We assessed the internalization in different cell types with confocal and electron microscopy. The analysis confirmed the uptake of MNPs in the cells, probably with endocytotic mechanisms. Furthermore, we compared the uptake in PC12 cells, a rat pheochromocytoma cell line, which is often used as a neuronal cell model, with primary neuronal cells. It was found that the percentage of PC12 cells loaded with MNPs was significantly higher than for neurons. Uptake studies in primary mixed neuronal/glial cultures revealed predominant uptake of MNPs by microglia and an increase in their number. The number of astroglia and oligodendroglia which incorporated MNPs was lower and stable. Primary mixed Schwann cell/fibroblast cultures showed similar MNP uptake of both cell types, but the Schwann cell number decreased after MNP incubation. Organotypic co-cultures of spinal cord slices and peripheral nerve grafts resembled the results of the dispersed primary cell cultures.

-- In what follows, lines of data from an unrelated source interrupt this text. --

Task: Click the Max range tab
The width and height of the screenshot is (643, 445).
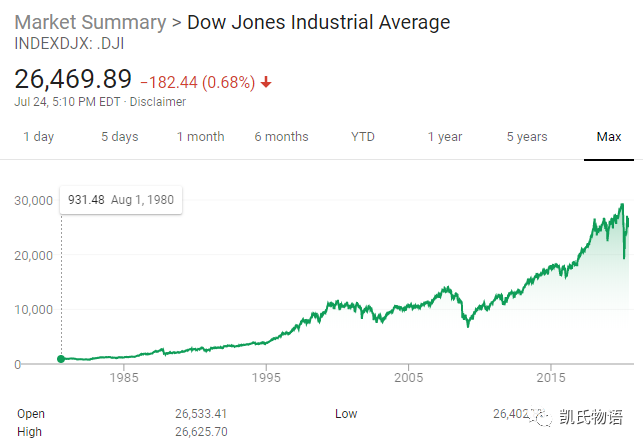Action: tap(609, 137)
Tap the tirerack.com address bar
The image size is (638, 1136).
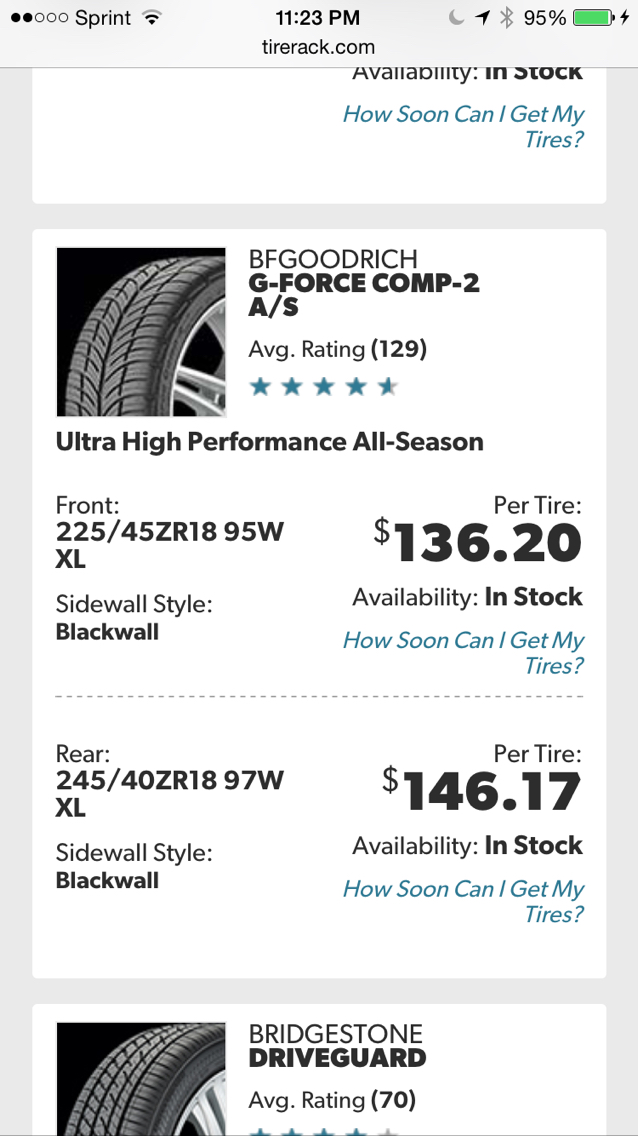(319, 48)
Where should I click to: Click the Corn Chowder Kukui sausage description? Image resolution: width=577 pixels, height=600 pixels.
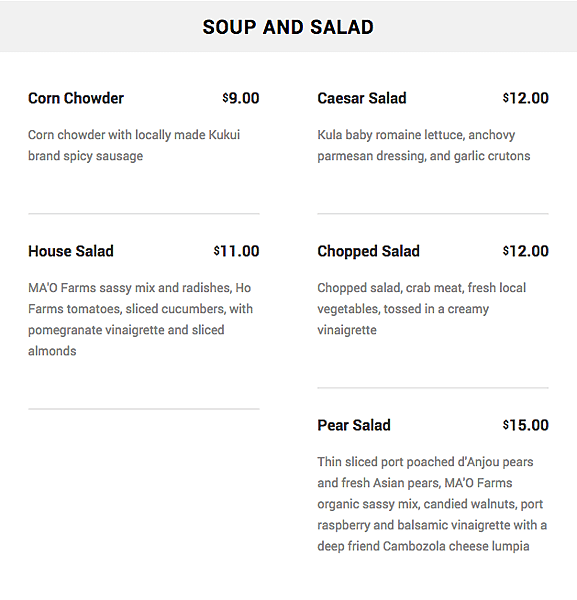[134, 145]
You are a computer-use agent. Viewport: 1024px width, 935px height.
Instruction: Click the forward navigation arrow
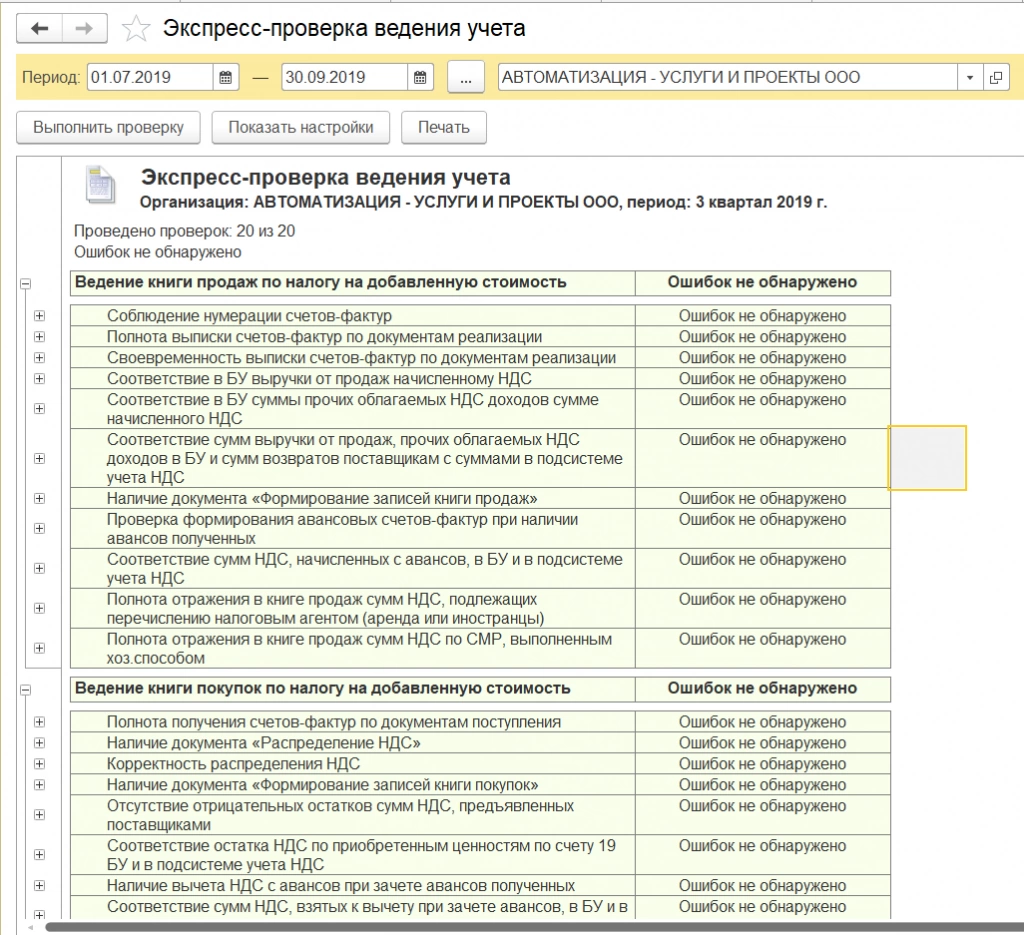point(84,29)
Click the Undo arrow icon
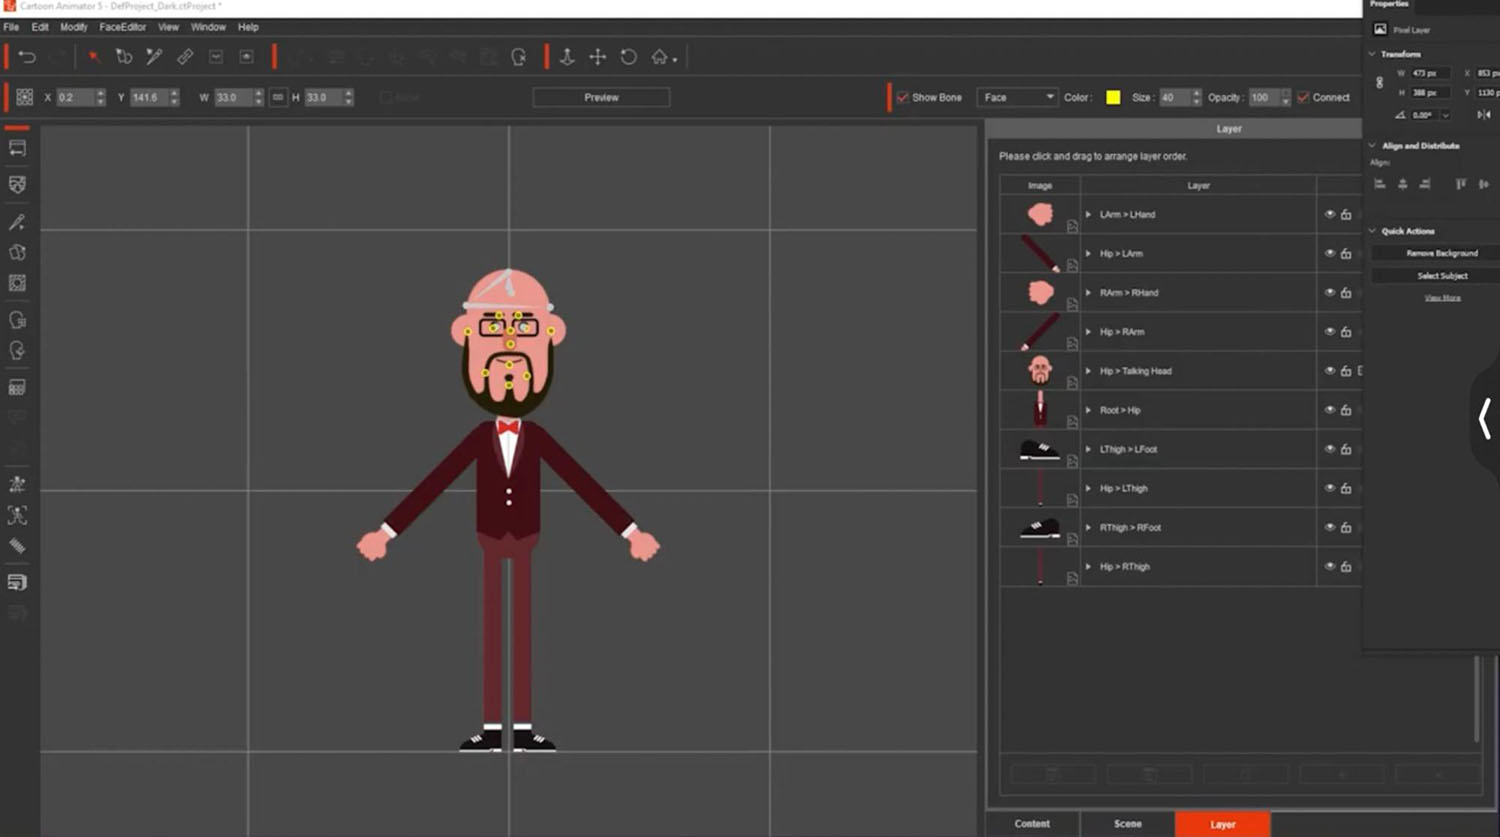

The commercial MNPs used activated microglial phagocytosis in both disperse and organotypic culture systems. It can be assumed that in vivo application would induce immune system reactivity, too. Because of this, their usefulness for in vivo neuroscientific implementations can be questioned. Future studies will need to overcome this issue with the use of cell-specific targeting strategies. Additionally, we found that PC12 cells took up significantly more MNPs than primary neurons. This difference indicates that PC12 cells are not a suitable model for natural neuronal uptake of nanoparticles and qualify previous results in PC12 cells.